Richard Linklater and Jack Black first teamed up for School of Rock, a comedy that perfectly fused (and mainstreamed) Black’s live-wire comic energy and Linklater’s loose, sweet-natured filmmaking. Their reunion, Bernie, isn’t much like Rock or any of Black’s or Linklater’s other projects — it’s a dark-ish, deadpan, fact-based semi-comedy about the murder of an elderly woman — and yet, it’s also a surprisingly comfortable fit for two noted chroniclers of slacker life.
Black, of course, is known for his mad energy; here he plays against his demon-id type as Bernie Tiede, a sweet, portly mortician who’s well liked in Carthage, the “best small town in Texas,” according to bumper stickers. The movie opens with Bernie teaching a class on body preparation, applying just enough make-up and tilting the head at just the right angle to maximize the appearance of peacefulness. He excels not just at preparation, but also “any aspect of the funeral business,” selling caskets, speaking and singing at services, and comforting widows.
He even manages to befriend Marjorie Nugent (Shirley MacLaine), by consensus the most unpleasant widow in Carthage. She meets his friendliness with curt resistance at first, but eventually Bernie is accompanying her to dinner, around town, and even on elaborate vacations, all paid for by the wealthy Marjorie. Her money provides some motivation for Bernie to stick around, but for a time her company seems to please him, too; perhaps he enjoys a challenge that few of Marjorie’s acquaintances or even family are willing to meet.

Problems to solve.
1. Summarize the review of Bernie in two sentences.
2. Answer these questions from the review of Bernie:
(a) On what film did Linklater and Black first team up?
(b) What do bumper stickers call Carthage?
(c) Who plays Marjorie Nugent?
3. Quote the review of Bernie from "Richard Linklater and" to "of slacker life.".

Extracted data.
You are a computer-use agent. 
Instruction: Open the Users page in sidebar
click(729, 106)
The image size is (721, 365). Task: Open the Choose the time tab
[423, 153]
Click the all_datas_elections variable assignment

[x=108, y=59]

Results of the tasks.
1. Richard Linklater and Jack Black, who first teamed up for School of Rock, reunite for Bernie, a dark-ish, deadpan, fact-based semi-comedy about the murder of an elderly woman. Black plays against type as Bernie Tiede, a well-liked mortician in Carthage, Texas, who befriends the wealthy and unpleasant widow Marjorie Nugent and accompanies her to dinner, around town, and on elaborate vacations that she pays for.

2.
(a) School of Rock
(b) The "best small town in Texas"
(c) Shirley MacLaine

3.
Richard Linklater and Jack Black first teamed up for School of Rock, a comedy that perfectly fused (and mainstreamed) Black’s live-wire comic energy and Linklater’s loose, sweet-natured filmmaking. Their reunion, Bernie, isn’t much like Rock or any of Black’s or Linklater’s other projects — it’s a dark-ish, deadpan, fact-based semi-comedy about the murder of an elderly woman — and yet, it’s also a surprisingly comfortable fit for two noted chroniclers of slacker life.